Kristen Wiig and Bill Hader, two Saturday Night Live alums, bring comic relief to this drama about filial relationships and skeletons in the closet. The film’s humor is the kind that makes you want to laugh and cry at the same time, and follows two twins who become reunited following life crises. Wiig and Hader’s solid performances are as moving as they are hilarious, however, allowing the film to take on a serious tone without being overly sentimental. Furthermore, their inside jokes are unstudied and authentic, which makes the film’s funniest and most pathetic moments succeed where others might falter.
The American Civil War had a knack for pitting family members against one another, but we often forget such is the case with any civil war. The Wind that Shakes the Barley is a visually stunning and heartbreaking film that examines the personal ramifications of the Irish War for Independence, along with the ensuing Irish Civil War that followed.

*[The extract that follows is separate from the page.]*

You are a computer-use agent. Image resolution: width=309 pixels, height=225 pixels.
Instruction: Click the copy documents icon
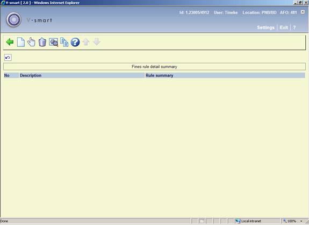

The Ken Loach film does so by focusing on two brothers who are united against the British yet divided in their beliefs of how Ireland should govern itself. Cillian Murphy, of The Dark Knight Rises and Peaky Blinders renown, stars as the socialist brother whose principles remain immovable.
Like many mumblecore films and those created by a younger generation of filmmakers, Girl Most Likely explores the first forays into adulthood and what happens when said forays are failures. Kristen Wiig plays Imogene in the film, a one-time playwright who let her first failure tailspin and now relies on her relationship status and socialite life to give her meaning. When all that implodes, she soon winds up back in Jersey and under the care of an addictive mother (Annette Benning) and in the company of one of the unlikeliest trios ever hoping to aid someone on the road to recovery. The main character’s plight is one that feels familiar, yet the joke lies in how empathetic we feel toward her.